Output, word for word and without pictures, the lines from the one containing "Given: Click the search icon in 组件图层 panel" through the final line of the listing below.

======== Input material

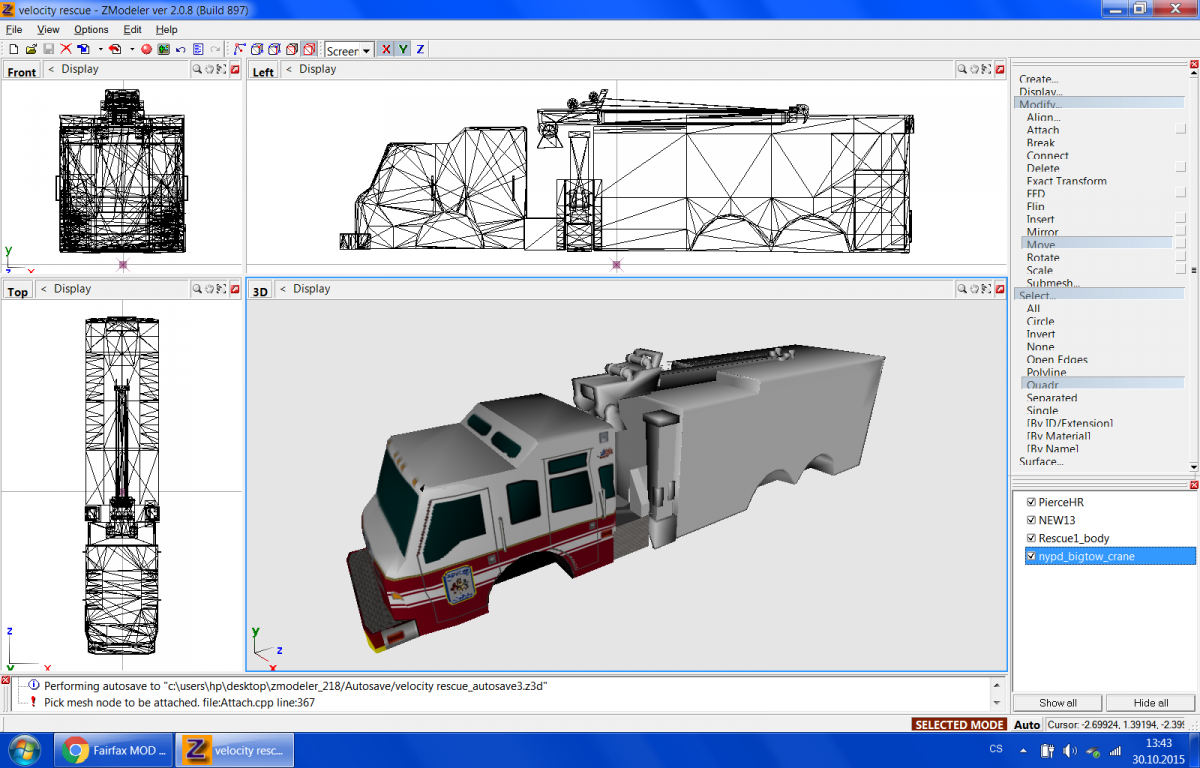Hide the Rescue1_body object via checkbox
This screenshot has width=1200, height=768.
tap(1031, 538)
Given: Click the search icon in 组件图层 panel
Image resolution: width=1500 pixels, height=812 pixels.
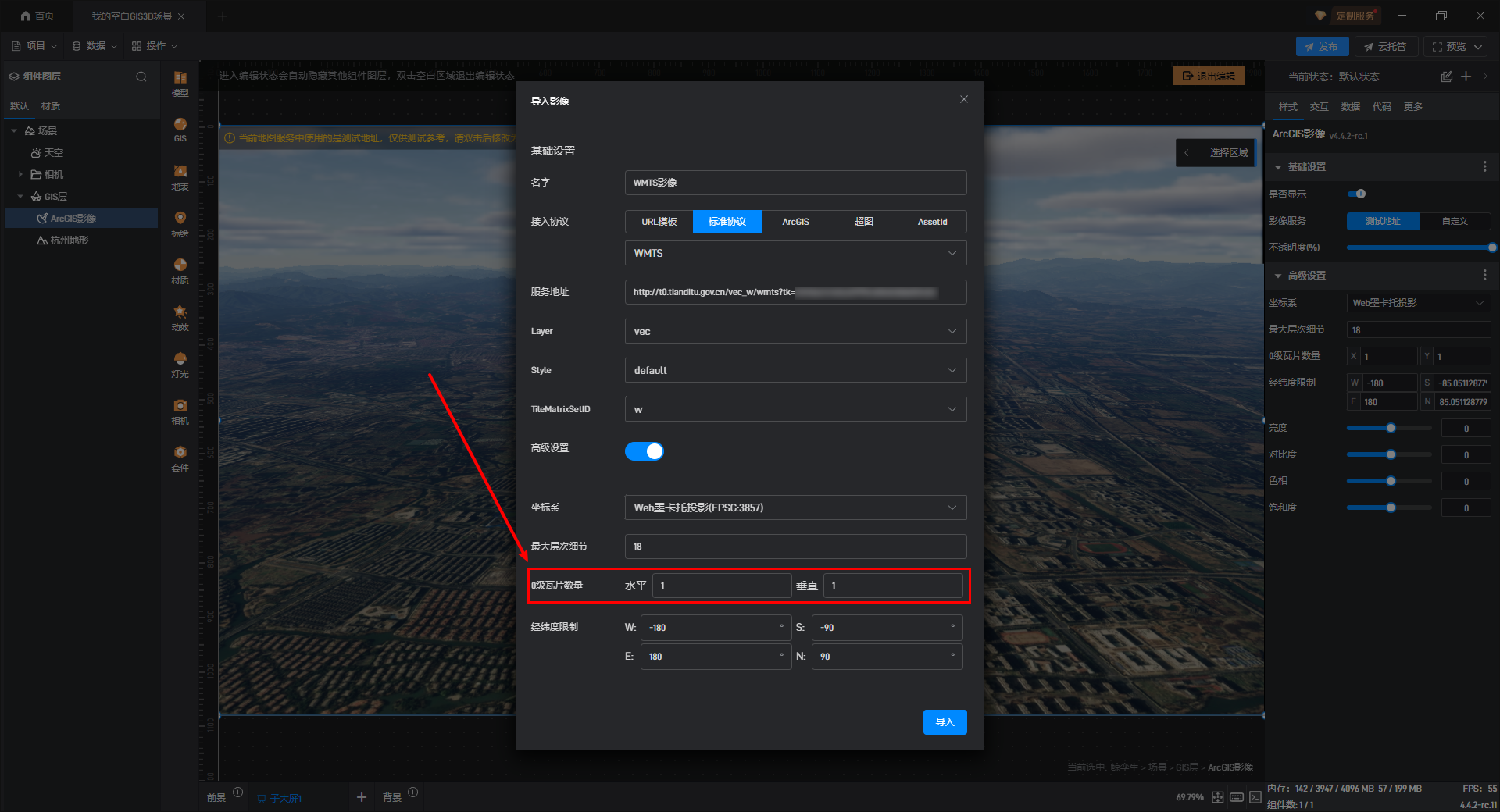Looking at the screenshot, I should pyautogui.click(x=141, y=77).
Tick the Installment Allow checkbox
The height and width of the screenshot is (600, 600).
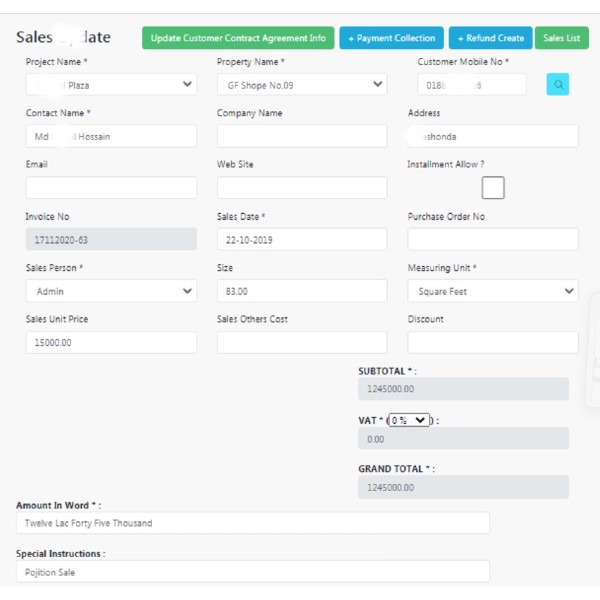tap(493, 187)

================

Solution to this exercise:
Given: Click the search icon in 组件图层 panel
Image resolution: width=1500 pixels, height=812 pixels.
Looking at the screenshot, I should pyautogui.click(x=141, y=77).
Tick the Installment Allow checkbox
The height and width of the screenshot is (600, 600).
tap(493, 187)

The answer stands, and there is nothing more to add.